Saved data entries:

Start of Block

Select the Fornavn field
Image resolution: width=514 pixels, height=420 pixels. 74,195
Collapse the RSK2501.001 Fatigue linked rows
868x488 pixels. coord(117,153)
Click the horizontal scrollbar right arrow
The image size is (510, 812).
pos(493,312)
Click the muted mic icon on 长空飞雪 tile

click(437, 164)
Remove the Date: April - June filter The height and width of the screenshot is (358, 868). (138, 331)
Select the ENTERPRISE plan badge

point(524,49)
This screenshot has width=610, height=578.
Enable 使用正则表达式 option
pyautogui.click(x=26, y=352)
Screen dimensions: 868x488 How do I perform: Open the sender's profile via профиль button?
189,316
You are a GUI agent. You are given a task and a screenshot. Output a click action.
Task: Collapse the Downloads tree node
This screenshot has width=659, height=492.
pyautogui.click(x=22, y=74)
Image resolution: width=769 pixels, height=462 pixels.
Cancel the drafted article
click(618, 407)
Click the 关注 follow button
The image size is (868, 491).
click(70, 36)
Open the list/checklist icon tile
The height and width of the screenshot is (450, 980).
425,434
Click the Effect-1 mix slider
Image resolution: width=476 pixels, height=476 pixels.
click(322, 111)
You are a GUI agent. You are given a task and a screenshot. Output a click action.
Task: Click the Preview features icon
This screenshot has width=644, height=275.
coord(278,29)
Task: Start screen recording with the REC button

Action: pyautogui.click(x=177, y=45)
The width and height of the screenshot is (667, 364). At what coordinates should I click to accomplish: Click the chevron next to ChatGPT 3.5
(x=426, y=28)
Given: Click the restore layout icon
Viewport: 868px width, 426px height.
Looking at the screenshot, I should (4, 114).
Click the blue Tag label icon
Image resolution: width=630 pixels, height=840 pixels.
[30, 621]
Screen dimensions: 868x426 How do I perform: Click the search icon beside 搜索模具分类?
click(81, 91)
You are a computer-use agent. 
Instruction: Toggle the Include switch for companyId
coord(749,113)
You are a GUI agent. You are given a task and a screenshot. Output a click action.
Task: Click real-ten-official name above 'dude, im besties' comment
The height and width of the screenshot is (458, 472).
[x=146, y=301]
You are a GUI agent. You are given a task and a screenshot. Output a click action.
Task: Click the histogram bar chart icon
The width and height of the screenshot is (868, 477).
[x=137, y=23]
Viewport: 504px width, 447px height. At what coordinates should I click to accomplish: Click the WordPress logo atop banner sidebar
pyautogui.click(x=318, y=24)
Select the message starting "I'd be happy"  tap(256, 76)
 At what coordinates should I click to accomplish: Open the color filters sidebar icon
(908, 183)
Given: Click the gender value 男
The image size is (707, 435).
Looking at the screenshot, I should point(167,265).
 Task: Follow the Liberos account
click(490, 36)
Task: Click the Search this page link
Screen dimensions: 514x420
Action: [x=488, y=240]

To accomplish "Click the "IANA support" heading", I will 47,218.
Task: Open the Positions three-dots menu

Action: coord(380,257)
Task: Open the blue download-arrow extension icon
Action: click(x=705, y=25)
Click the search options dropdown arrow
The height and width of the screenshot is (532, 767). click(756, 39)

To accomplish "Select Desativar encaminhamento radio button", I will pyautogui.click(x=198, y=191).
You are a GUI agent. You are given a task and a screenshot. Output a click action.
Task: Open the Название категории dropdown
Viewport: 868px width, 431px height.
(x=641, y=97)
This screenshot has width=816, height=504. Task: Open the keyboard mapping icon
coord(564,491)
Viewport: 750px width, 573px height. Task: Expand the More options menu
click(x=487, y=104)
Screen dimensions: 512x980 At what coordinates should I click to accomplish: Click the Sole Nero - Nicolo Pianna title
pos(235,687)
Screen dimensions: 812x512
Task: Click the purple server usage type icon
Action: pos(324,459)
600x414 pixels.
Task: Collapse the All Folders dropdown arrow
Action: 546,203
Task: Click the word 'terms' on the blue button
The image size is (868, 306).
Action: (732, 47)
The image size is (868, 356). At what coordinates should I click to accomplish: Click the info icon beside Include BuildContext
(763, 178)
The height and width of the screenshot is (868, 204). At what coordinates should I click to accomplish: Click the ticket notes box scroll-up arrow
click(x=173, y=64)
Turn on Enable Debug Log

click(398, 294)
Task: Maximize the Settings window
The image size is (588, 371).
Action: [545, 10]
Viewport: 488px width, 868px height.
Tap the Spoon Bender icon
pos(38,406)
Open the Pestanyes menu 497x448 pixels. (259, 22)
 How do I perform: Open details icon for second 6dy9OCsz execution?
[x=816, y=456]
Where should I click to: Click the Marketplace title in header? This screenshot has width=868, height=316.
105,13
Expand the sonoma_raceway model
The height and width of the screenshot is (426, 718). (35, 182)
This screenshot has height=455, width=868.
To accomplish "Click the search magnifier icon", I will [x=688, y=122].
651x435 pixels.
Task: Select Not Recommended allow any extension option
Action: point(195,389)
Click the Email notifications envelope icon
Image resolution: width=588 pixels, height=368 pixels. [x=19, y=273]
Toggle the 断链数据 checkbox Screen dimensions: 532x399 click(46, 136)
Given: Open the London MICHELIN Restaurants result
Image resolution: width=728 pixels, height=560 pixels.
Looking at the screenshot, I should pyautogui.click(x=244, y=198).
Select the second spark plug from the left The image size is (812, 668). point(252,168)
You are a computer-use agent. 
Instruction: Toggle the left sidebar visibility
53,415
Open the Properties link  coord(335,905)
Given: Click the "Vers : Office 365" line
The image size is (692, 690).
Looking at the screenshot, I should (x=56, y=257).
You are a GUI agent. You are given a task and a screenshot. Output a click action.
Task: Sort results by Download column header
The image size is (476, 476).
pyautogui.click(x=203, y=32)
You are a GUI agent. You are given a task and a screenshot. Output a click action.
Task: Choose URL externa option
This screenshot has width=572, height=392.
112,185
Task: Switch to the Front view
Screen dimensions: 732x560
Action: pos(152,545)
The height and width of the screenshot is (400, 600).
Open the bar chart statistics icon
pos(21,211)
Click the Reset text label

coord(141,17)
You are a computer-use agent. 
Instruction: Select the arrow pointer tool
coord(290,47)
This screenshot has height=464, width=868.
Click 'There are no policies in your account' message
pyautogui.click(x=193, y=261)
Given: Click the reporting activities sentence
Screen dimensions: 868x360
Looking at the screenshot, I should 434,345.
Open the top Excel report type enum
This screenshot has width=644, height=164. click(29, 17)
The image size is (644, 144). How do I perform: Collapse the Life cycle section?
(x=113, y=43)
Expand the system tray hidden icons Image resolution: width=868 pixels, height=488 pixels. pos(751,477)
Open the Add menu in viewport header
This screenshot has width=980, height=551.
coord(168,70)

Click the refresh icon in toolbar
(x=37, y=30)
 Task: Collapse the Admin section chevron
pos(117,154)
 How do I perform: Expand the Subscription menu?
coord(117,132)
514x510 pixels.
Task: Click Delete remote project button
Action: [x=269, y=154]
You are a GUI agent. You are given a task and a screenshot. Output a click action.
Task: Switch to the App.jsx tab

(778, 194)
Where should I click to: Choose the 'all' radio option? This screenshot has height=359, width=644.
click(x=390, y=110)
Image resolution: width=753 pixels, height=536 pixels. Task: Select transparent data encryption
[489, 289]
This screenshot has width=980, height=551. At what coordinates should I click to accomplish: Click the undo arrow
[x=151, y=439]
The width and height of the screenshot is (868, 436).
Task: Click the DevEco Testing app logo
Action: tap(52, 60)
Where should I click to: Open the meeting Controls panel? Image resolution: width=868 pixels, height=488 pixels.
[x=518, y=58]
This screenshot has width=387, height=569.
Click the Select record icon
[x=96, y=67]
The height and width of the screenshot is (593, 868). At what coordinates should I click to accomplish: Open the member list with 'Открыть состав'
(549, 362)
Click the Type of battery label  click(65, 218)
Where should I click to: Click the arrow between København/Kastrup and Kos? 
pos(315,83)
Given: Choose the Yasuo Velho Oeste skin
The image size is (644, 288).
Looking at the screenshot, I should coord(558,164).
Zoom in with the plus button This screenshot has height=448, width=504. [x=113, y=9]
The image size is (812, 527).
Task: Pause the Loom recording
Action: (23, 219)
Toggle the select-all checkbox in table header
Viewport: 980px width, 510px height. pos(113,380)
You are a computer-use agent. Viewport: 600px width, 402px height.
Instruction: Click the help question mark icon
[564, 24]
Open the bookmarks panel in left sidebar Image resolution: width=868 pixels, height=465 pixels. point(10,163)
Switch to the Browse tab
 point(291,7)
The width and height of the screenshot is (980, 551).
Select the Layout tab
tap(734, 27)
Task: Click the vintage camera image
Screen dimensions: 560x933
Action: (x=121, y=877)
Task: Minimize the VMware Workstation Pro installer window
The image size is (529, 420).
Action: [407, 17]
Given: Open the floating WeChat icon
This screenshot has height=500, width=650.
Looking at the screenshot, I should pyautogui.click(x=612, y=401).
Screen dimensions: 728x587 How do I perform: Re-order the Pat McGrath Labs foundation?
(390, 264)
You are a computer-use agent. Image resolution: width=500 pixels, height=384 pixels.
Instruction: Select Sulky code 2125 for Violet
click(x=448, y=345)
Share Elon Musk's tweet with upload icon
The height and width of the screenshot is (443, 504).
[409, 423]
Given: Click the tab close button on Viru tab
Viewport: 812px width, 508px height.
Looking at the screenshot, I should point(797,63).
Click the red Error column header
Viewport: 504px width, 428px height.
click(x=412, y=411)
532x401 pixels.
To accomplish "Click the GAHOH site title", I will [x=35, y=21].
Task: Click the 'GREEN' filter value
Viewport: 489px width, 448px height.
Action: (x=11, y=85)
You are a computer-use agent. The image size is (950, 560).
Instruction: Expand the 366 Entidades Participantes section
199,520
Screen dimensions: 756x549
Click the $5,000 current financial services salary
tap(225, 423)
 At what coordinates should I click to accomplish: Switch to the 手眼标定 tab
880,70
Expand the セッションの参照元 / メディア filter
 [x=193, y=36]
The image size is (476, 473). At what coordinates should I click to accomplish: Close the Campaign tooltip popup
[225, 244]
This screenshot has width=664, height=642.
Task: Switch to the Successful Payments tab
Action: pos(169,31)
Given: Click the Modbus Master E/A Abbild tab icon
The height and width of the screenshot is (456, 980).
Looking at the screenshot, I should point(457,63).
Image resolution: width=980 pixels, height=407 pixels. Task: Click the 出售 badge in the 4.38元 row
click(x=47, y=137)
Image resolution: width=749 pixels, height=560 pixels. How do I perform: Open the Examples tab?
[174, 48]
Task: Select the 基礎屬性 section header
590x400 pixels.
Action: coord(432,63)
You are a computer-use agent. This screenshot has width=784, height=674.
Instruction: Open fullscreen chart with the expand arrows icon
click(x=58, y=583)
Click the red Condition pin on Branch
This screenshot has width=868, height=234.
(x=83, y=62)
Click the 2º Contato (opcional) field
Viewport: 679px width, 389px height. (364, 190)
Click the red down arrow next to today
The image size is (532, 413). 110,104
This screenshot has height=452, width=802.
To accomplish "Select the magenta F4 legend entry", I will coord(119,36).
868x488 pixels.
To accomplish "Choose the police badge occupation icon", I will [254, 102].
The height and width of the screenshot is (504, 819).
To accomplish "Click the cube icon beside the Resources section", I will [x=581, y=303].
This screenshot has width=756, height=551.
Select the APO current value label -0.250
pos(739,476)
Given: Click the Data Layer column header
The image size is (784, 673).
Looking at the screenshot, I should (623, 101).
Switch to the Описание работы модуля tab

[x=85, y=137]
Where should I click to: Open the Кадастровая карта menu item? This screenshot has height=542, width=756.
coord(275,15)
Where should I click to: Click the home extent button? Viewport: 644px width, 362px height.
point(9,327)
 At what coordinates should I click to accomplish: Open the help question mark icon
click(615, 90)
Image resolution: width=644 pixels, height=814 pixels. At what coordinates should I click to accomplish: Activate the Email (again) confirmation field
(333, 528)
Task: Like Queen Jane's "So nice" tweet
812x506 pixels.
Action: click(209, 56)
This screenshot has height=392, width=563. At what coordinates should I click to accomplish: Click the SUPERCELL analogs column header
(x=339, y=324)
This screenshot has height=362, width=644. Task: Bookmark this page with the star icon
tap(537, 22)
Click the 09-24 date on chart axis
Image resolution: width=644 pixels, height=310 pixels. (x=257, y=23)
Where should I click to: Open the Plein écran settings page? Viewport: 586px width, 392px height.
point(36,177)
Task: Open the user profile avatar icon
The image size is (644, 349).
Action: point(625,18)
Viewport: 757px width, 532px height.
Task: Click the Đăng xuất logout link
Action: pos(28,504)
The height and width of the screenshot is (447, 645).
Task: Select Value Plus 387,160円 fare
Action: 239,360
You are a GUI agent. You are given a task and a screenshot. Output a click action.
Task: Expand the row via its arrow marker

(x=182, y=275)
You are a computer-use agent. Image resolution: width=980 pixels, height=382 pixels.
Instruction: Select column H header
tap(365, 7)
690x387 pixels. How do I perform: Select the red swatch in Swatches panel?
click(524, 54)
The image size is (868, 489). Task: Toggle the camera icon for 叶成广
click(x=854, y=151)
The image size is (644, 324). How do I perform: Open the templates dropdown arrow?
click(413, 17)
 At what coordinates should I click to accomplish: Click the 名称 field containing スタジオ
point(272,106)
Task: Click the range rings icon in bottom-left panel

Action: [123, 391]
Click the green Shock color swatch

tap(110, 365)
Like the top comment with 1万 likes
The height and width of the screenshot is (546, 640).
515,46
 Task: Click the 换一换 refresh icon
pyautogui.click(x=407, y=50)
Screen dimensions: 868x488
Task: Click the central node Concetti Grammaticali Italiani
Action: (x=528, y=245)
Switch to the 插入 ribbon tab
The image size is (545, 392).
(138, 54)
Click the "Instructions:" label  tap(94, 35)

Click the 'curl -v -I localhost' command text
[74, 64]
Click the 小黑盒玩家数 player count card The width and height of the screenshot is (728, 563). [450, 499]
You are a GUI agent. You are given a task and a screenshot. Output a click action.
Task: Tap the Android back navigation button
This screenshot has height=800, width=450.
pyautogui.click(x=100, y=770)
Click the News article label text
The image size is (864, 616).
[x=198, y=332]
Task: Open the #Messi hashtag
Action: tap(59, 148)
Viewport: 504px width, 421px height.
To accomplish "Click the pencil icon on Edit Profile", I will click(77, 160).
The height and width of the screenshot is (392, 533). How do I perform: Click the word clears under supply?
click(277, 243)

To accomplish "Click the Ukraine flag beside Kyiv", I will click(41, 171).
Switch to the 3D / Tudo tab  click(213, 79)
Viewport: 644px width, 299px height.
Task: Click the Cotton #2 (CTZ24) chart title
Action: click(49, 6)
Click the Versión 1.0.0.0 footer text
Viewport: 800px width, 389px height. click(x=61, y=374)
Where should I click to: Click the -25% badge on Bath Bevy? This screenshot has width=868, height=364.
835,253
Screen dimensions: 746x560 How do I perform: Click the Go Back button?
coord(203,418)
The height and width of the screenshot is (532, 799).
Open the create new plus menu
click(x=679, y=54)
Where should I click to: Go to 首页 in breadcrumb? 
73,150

End of Block

§ Aim of the task: Begin at the line that has "Switch to the Browse tab" in the entries above; stop after the line that has "Task: Minimize the". Transcribe exactly those lines and no others.

§ Answer:
Switch to the Browse tab
 point(291,7)
The width and height of the screenshot is (980, 551).
Select the Layout tab
tap(734, 27)
Task: Click the vintage camera image
Screen dimensions: 560x933
Action: (x=121, y=877)
Task: Minimize the VMware Workstation Pro installer window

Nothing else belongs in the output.